> [Task statement]: Everything from the line with "This screenshot has width=747, height=560." to the final line of the entries is to be set down exactly, except the pictures.

· · · · · · ·

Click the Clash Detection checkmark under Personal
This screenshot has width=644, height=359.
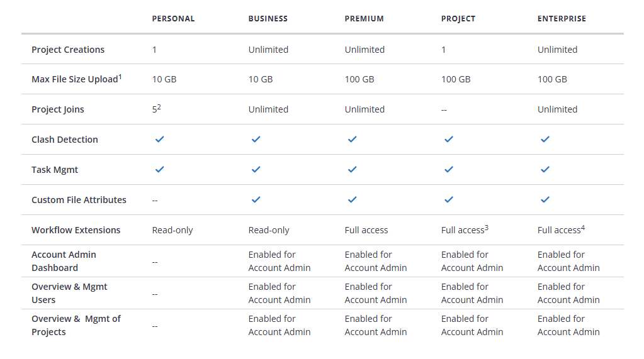(x=160, y=140)
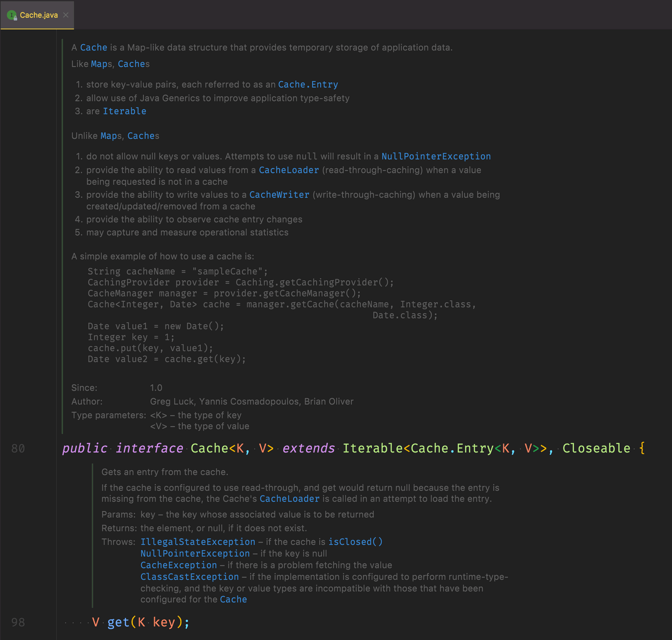Follow the Iterable link in the list
The image size is (672, 640).
125,111
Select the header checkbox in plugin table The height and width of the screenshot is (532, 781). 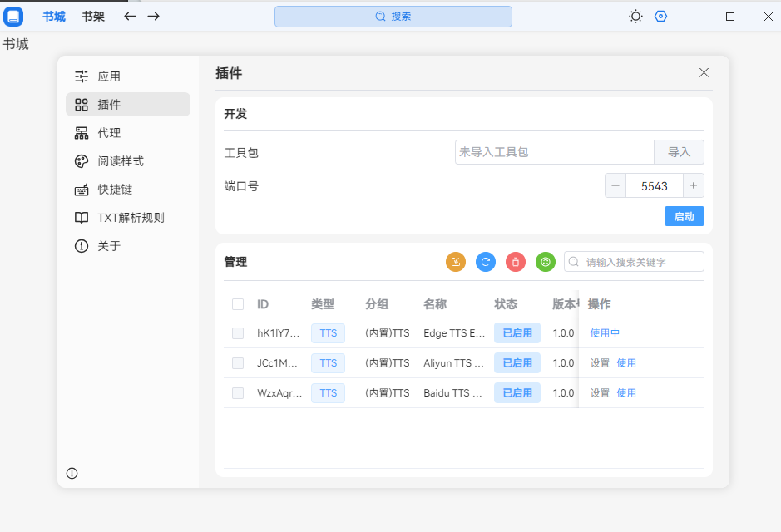pyautogui.click(x=238, y=303)
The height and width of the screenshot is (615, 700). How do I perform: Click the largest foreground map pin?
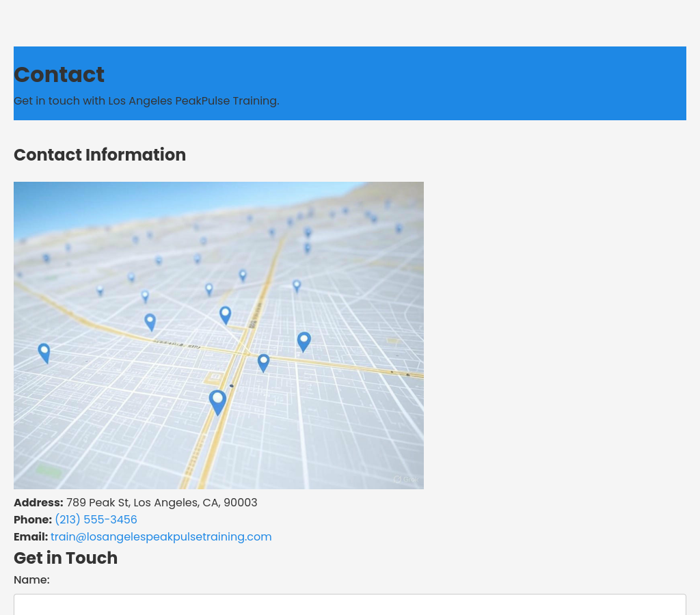coord(217,401)
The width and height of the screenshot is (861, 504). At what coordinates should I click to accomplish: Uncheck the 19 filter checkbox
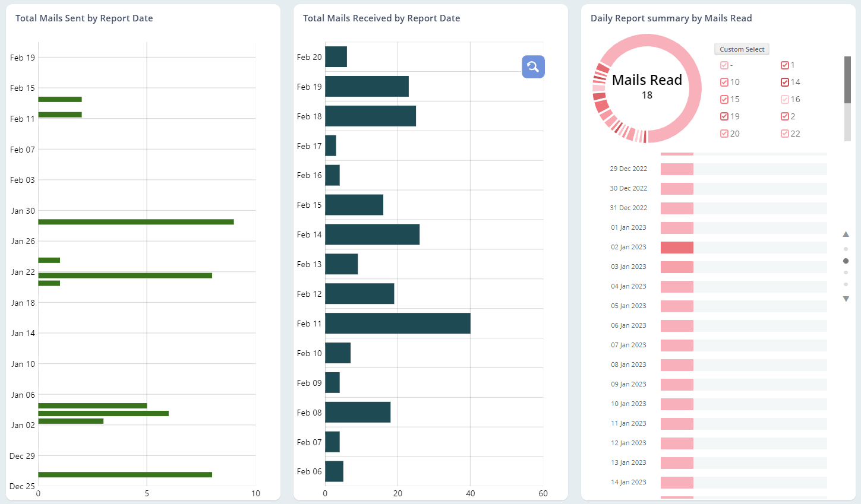point(723,116)
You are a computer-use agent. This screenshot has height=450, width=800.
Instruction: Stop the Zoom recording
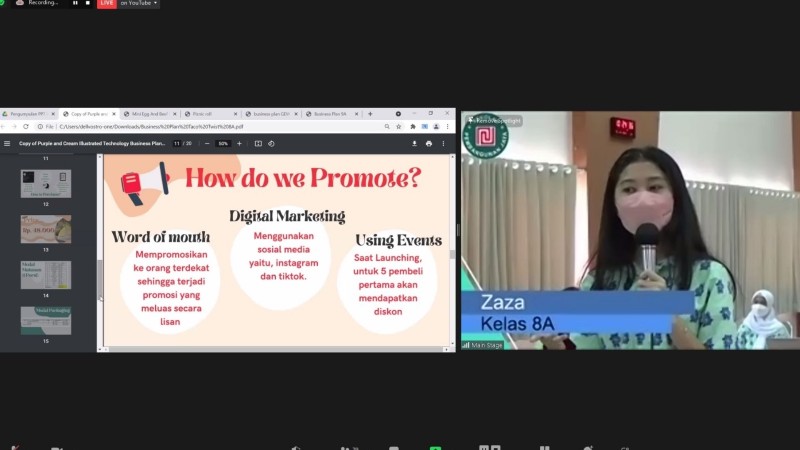[x=88, y=3]
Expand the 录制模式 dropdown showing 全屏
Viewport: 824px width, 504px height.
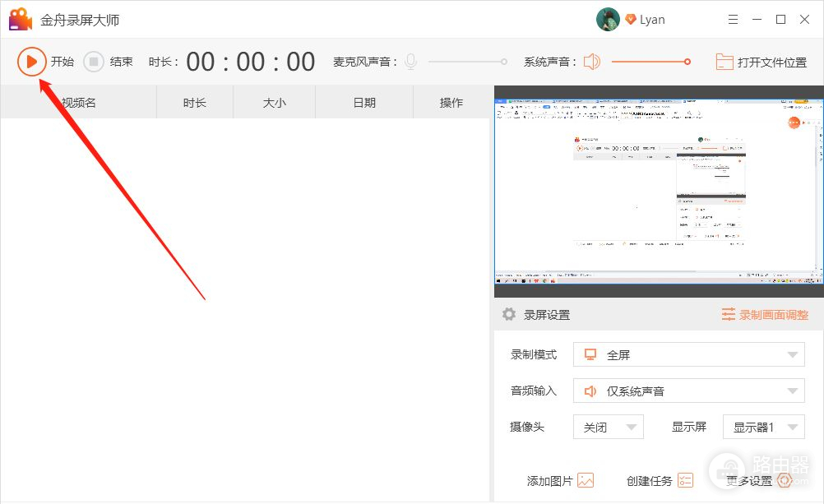(688, 355)
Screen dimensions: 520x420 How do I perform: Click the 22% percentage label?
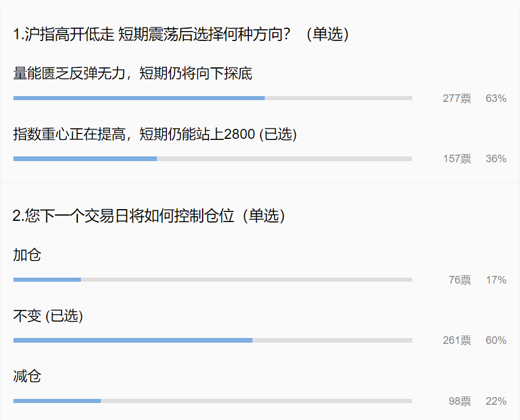point(495,401)
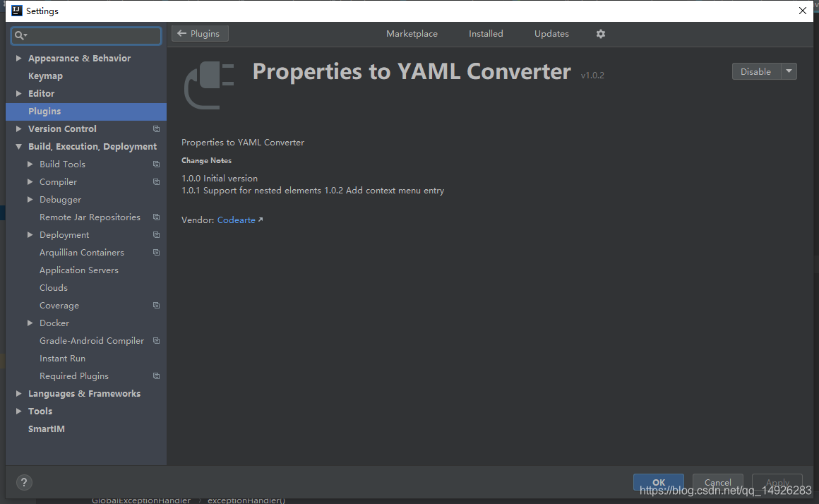Viewport: 819px width, 504px height.
Task: Click the per-project icon next to Version Control
Action: tap(156, 128)
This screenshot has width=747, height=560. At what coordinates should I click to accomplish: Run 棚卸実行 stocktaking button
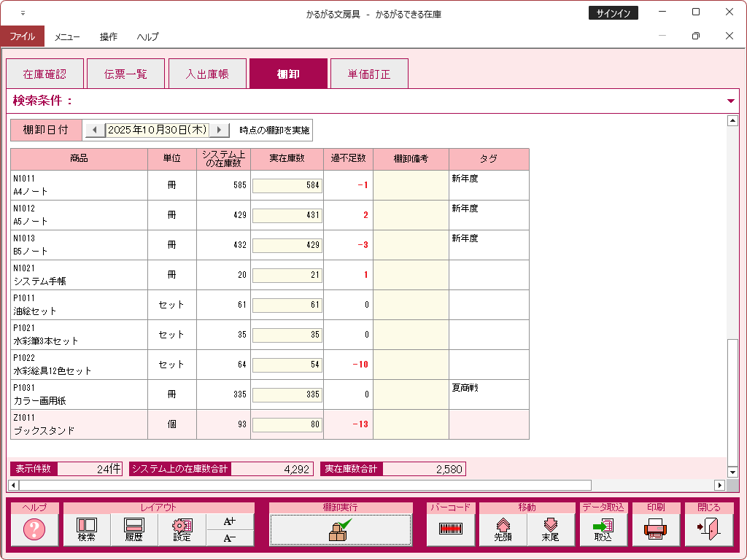340,530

· · · · · · ·

> [Result for this task]:
This screenshot has width=747, height=560. At what coordinates should I click to accomplish: Run 棚卸実行 stocktaking button
340,530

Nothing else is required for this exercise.